YOUR INSTRUCTIONS: Restate the data below word for word, and let no image into your version.

Collected data:

* * *

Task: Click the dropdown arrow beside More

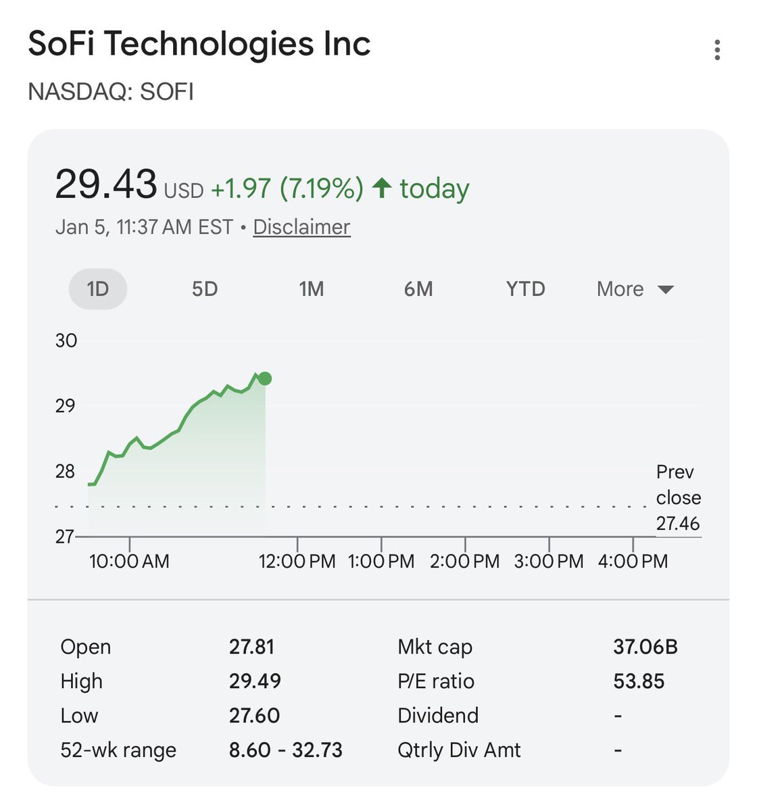Action: (666, 290)
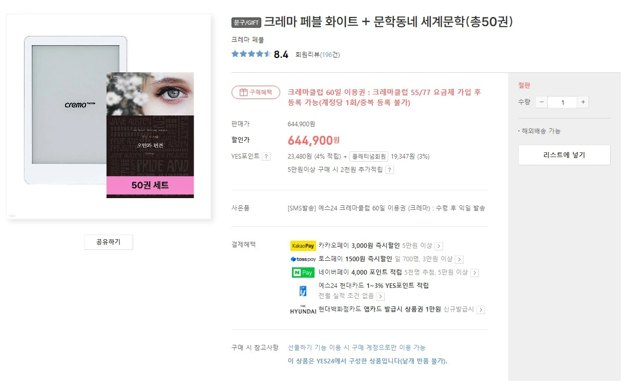This screenshot has height=388, width=628.
Task: Expand the 토스페이 1500원 즉시할인 details arrow
Action: click(459, 260)
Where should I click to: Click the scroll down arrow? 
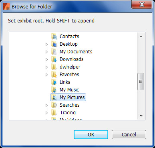coord(141,116)
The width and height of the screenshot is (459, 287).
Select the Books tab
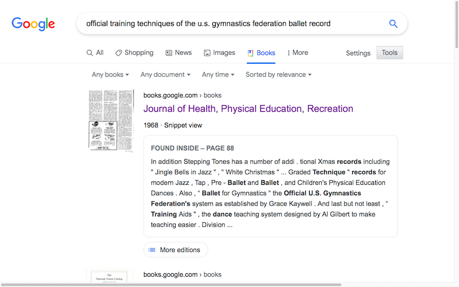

* * *

YOUR RESPONSE:
Task: Click the dropdown arrow beside More

Action: (666, 290)
This screenshot has height=388, width=628.
Task: Expand the 토스페이 1500원 즉시할인 details arrow
Action: click(459, 260)
Where should I click to: Click the scroll down arrow? 
coord(141,116)
The width and height of the screenshot is (459, 287).
Select the Books tab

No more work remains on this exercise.